In July 1995, a witness, Mr Clarke, moved into the appellant's home at Sheffield and stayed there for about two months.  During this period the applicant gave Mr Clarke marijuana just about every day, and Mr Clarke saw the appellant sell or give marijuana to others nearly every day.  The marijuana was stored in secret compartments in the appellant's home and sold to buyers in sealed one ounce bags.  Sales estimated to have a total value of $1,500 - $1,600 were made each week.

In the latter half of December 1995, the appellant took Mr Clarke to 204 acres of land which he owned near Gadds Road, Lemonthyme.  Mr Clarke stayed in a shack on the appellant's land for two weeks.  (Mr Clarke's evidence was that whilst there, he did what he was told to do by the appellant.)  Mr Clarke constructed one of the four compounds in which Indian hemp plants were subsequently found.  That compound was referred to in the evidence as compound 3.  The appellant visited Mr Clarke every second day and provided a roll of large gauge chicken wire for use in the construction of the compound.  The appellant worked with Mr Clarke on the construction of the compound.  The appellant told Mr Clarke he wanted to grow a one million dollar crop of Indian hemp.  The compound was to be used as a hot house.  Plants were to be grown in the hot house and moved to other compounds on the block.  An old Bedford truck of the appellant's was left at the site.  Mr Clarke assisted the appellant to paint the truck with grey and green paint from the appellant's home.  The appellant told Mr Clarke this was so that the truck could not be seen from the air.

On 13 December 1995, the police searched the appellant's home at Sheffield and his motor vehicle.  A number of foils of cannabis were found in the motor vehicle and fourteen Indian hemp plants growing in pots were found in the appellant's home.  The appellant said he was growing the Indian hemp plants found on this occasion to send his children to Disneyland.  The appellant's white Dodge truck was noted to be loaded with rolls of new large gauge chicken wire, plant pots, rakes, hoses, shovels and fertiliser.  The appellant said he had been doing some gardening.  No signs of recent gardening were observed at the appellant's home.

On 15 February 1996, police officers attended the Lemonthyme site and found a compound referred to in the evidence as compound 4, containing fifty Indian hemp plants.  That compound was either on or very near the appellant's land.

On 16 February 1996, police officers attended the Lemonthyme site and found compound 3, the compound the appellant and Mr Clarke had worked on.  It contained about one hundred Indian hemp plants.  There were signs that some plants in compound 4 had been harvested.

On 26 March 1996, police officers visited the Lemonthyme site.  By following foot prints they were able to locate two further compounds referred to in the evidence as compounds 1 and 2.  These compounds contained 106 Indian hemp plants.

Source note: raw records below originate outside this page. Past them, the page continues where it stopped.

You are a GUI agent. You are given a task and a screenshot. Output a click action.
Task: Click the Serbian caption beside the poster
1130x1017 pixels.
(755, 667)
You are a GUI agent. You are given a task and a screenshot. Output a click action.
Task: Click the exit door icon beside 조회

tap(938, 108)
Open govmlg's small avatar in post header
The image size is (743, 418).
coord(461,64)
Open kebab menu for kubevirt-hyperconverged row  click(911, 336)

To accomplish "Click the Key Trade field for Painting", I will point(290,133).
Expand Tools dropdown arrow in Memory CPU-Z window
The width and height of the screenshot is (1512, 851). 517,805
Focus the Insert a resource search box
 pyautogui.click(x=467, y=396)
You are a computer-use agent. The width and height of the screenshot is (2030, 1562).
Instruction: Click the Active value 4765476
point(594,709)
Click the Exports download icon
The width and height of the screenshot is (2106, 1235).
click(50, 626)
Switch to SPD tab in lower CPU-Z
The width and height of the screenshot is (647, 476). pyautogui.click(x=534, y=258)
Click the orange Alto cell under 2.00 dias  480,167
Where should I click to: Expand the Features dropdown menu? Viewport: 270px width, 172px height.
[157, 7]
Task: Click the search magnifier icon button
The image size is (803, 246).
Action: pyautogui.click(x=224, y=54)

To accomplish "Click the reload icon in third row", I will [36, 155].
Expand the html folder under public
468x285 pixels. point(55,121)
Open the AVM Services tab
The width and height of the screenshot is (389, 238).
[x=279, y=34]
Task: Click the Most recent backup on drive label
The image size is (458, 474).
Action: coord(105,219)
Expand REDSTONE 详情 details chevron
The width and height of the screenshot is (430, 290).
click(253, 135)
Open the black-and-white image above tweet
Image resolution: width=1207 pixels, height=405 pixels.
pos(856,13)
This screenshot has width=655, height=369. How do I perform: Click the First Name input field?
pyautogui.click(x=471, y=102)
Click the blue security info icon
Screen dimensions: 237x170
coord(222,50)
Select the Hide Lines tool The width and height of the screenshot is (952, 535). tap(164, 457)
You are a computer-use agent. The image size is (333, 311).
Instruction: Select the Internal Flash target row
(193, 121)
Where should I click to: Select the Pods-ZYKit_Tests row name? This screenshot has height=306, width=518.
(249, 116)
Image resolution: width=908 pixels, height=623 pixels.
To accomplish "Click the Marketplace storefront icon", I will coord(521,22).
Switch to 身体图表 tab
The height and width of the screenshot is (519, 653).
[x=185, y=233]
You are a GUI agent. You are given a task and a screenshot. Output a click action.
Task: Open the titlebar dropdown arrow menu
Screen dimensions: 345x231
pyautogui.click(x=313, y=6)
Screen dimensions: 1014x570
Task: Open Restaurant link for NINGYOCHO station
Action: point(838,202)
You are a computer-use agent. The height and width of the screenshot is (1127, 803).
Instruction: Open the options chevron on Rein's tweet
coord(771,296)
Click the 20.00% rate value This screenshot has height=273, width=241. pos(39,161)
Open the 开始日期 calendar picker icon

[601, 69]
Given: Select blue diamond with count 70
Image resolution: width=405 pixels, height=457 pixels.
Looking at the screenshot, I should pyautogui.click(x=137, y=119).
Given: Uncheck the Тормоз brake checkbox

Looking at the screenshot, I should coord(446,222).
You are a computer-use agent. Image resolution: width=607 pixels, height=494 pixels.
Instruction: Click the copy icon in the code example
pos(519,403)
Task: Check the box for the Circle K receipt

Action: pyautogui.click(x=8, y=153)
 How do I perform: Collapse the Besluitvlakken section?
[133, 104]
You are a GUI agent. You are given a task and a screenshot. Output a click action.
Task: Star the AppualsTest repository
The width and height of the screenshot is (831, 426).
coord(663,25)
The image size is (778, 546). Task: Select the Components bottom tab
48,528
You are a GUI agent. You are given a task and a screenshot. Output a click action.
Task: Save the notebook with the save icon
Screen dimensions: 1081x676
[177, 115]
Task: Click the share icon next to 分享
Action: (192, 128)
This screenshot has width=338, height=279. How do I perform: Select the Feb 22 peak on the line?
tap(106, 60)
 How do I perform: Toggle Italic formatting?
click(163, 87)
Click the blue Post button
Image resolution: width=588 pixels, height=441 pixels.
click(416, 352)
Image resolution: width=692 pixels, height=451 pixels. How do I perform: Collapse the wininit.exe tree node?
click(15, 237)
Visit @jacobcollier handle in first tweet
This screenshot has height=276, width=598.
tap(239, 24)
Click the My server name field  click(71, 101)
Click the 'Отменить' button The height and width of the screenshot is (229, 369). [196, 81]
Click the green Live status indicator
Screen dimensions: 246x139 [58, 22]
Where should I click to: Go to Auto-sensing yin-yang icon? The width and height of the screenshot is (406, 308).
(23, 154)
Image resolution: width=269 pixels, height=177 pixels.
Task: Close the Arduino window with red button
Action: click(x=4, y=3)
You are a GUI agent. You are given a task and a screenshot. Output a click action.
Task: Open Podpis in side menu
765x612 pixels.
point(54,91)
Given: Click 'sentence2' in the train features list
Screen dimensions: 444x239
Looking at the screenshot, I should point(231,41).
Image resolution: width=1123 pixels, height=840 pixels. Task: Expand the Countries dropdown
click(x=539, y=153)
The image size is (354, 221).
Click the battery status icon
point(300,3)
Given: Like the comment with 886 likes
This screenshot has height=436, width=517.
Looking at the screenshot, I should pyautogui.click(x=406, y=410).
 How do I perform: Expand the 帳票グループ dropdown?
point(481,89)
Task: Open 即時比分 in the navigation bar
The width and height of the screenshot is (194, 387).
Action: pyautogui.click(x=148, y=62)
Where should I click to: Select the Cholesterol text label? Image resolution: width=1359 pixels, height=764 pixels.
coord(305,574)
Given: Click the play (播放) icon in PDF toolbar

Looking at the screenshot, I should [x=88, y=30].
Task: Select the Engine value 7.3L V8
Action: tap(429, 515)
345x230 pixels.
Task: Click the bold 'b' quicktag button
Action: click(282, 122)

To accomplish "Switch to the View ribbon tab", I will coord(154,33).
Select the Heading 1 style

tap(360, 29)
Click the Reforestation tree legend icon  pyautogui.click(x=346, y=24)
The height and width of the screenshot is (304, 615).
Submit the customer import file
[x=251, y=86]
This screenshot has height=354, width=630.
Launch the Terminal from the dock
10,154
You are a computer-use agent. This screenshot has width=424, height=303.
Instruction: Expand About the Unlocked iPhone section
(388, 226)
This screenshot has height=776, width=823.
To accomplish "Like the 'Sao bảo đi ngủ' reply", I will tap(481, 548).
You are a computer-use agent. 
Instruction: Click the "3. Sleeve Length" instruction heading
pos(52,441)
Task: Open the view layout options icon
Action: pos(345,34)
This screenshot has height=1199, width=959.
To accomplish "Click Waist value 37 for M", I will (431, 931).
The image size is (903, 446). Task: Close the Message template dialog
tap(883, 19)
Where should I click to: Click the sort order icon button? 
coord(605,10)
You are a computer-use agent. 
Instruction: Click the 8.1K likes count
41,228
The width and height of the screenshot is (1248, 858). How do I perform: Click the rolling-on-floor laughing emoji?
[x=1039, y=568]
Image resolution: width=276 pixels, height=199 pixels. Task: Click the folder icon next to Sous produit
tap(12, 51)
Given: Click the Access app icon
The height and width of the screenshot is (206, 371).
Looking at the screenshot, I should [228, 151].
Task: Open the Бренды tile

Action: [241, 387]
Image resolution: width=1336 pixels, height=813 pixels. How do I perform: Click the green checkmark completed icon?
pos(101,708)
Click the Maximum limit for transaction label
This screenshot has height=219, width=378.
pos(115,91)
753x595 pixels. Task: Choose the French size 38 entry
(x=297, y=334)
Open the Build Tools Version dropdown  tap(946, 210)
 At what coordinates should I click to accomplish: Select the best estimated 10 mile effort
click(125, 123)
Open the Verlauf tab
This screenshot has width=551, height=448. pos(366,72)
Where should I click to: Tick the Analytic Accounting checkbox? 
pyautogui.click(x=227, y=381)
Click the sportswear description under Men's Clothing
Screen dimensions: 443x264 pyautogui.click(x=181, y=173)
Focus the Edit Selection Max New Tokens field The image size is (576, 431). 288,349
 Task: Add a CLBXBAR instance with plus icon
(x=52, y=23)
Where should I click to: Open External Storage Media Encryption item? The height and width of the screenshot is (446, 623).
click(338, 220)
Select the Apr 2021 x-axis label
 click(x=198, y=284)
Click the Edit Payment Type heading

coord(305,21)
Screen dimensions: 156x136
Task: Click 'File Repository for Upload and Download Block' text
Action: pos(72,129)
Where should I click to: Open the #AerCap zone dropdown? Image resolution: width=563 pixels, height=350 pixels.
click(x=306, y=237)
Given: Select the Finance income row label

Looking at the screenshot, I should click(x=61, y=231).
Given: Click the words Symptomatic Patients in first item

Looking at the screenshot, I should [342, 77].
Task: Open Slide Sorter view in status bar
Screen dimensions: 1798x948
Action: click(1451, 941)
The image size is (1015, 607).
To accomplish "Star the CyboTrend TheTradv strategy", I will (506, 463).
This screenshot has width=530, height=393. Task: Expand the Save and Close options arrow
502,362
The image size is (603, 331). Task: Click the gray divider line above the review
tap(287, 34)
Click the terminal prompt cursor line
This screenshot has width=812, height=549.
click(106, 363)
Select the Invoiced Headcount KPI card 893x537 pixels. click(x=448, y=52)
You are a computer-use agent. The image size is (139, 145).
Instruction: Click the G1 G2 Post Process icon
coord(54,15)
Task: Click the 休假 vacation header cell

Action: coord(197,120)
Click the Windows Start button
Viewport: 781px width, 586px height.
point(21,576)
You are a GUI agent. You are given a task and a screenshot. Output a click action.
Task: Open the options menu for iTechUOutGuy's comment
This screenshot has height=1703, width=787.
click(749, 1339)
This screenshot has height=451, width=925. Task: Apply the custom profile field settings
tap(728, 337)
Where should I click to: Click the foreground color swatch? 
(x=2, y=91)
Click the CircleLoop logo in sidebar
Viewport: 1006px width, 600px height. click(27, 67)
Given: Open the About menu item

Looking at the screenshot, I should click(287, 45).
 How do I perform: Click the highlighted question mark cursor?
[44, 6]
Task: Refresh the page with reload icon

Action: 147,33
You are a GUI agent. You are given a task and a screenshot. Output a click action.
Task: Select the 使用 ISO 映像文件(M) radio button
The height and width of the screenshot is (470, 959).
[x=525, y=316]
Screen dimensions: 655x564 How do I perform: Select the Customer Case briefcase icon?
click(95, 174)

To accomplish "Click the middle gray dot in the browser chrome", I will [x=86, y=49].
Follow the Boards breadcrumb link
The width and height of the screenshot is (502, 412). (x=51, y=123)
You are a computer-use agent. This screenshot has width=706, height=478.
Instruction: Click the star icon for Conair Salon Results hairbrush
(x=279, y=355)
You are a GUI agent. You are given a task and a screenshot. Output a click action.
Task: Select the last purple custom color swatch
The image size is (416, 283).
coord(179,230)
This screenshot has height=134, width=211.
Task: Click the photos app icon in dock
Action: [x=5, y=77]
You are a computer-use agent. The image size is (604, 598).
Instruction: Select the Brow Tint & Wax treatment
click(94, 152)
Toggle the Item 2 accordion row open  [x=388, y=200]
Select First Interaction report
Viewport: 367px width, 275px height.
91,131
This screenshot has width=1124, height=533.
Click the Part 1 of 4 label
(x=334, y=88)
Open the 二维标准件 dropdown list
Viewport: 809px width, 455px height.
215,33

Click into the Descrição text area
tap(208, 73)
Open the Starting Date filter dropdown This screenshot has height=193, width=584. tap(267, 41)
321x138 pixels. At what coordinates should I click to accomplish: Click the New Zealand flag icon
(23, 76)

All four compounds were of similar construction.  The same large gauge chicken wire was used in the construction of each.  The evidence linked all of the compounds with each other and to the shack on the appellant's land.  A fingerprint from the appellant was found on a bottle in the shack and his name was written faintly on the shack door.

Metal spikes were found on the access road on the appellant's land leading to the four compounds and the shack.  A set of spikes similar to those found on the access road had been observed in the back of the appellant's white Dodge truck.  The spikes were compared with an L-shape rod found at the appellant's home.  The diameter of the rod and the spikes was the same, and the angle in the rod was indistinguishable from the angle of the transverse ribs of the spikes.  Whilst the spikes prevented vehicular access to the compounds and the shack, they did not hinder access between the compounds and the shack.  The only vehicle on the side of the spikes where the compounds and shack were, was the appellant's camouflaged Bedford truck.  Tyre marks and other evidence indicated that that truck had been used to move between the compounds and the shack and to transport Indian hemp.

On 5 April 1996, the appellant's home at Sheffield was searched and a significant quantity of Indian hemp was found in a hidden compartment in the kitchen and in a basement room.  This discovery was the basis of the appellant's conviction on charge 3, which is not the subject of an appeal.

It is apparent from the above summation of the learned magistrate's decision that the appellant was the instigator and controller of the production of Indian hemp at the site.  Plants were found growing at the site.  Production was centred around the shack on the appellant's land and his camouflaged Bedford truck had been used to facilitate production.  Steps had been taken to preserve control of the site by the placement of metal spikes on the access road.  The appellant was found in possession of a substantial quantity of Indian hemp.  The learned magistrate's findings formed an ample foundation for the appellant's conviction.  In the absence of any evidence from the appellant to explain or contradict the evidence before the learned magistrate, there is no basis for challenging the learned magistrate's conclusion that the appellant was in possession of the Indian hemp plants at the Lemonthyme site.  The first basis for the appeal against conviction is rejected.

As recognised by the learned magistrate in announcing his decision, before proceeding to convict the appellant, he needed to exclude any reasonable or rational hypothesis consistent with the appellant's innocence.  See Peacock v R (1911) 13 CLR 619, Plomp v R (1963) 110 CLR 234, Thomas v R (1960) 102 CLR 584 and Barca v R (1975) 133 CLR 82.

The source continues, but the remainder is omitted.